What Is a Vested Interest in a Retirement Account?

Although you are many years from retirement, your growing retirement plan account is important to your long-term financial security. For that reason, you should know when you become vested in your retirement plan, as this affects your long-term saving and could make a difference in your decision to change jobs.

TL;DR (Too Long; Didn't Read)

Vested interest refers to the amount of funds in your retirement plan account that entirely belongs to you even if you quit your job. Your own contributions are always considered fully vested, but your employer's contributions are vested according to a schedule.

How Vesting Works

Vested interest is a pension plan term for what portion of your retirement plan account is yours and would not be lost if you left your current job. Retirement plan vesting allows a business to offer you additional retirement benefits if you stay with the company for a certain period. The tax rules that allow your employer to offer retirement accounts such as a 401(k) also govern how the vesting schedule should work.

Your Own Contributions

Any contributions from your salary that go into your retirement account are always 100 percent vested. That money remains your money, and you can transfer your contributions and any gains earned by those contributions to another employer-sponsored retirement account or individual retirement account if you leave your job. On your retirement plan account summary – which you should receive at least quarterly – your contribution amounts are listed separately from contributions made by your employer.

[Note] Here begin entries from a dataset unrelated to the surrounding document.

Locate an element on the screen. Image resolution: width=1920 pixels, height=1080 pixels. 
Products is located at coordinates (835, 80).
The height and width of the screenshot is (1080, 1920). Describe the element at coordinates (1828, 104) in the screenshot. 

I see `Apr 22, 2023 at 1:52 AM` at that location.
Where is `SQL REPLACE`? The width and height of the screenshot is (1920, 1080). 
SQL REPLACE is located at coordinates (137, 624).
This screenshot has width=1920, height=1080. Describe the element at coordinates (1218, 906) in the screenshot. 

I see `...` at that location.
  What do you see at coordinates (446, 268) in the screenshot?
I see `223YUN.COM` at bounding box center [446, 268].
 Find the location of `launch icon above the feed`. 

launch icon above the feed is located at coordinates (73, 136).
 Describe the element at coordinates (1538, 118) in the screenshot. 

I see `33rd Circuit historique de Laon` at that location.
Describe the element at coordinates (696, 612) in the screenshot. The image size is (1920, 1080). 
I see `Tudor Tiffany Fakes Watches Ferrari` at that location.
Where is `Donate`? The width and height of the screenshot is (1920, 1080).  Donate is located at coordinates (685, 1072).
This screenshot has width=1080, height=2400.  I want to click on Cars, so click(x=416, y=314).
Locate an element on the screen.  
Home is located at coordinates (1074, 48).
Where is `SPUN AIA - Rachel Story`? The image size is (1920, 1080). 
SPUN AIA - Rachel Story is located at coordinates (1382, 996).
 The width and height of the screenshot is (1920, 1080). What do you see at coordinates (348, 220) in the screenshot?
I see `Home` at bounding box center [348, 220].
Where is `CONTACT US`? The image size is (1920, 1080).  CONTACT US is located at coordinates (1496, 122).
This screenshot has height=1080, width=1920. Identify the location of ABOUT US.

Your Employer's Contributions

Retirement account contributions made by your employer are subject to the plan's vesting schedule. Although employer contributions show up in your account totals and earn money, that money is not truly yours until it is vested.

Retirement plans typically have a step vesting schedule. For example, after one year, 20 percent of the employer deposits are vested, and after two years, 40 percent are vested.

For 401(k) accounts, Internal Revenue Service rules limit the vesting schedule to a maximum of six years. Your retirement plan account will be 100 percent vested at that point.

Leaving Your Job

If you are thinking about changing jobs, check on the vesting level and year-end date of your retirement account. If you leave your job, you will lose the unvested portion of the account. You can pick up some extra money in your retirement account by staying with your current job a little longer. For example, you might notice that you jump from 60 percent vested to 80 percent vested if you stay where you are for another month and hit an anniversary date.

It may pay off to hang in there for another month before changing jobs. Before you leave, check into whether you need to roll your retirement plan to a new account.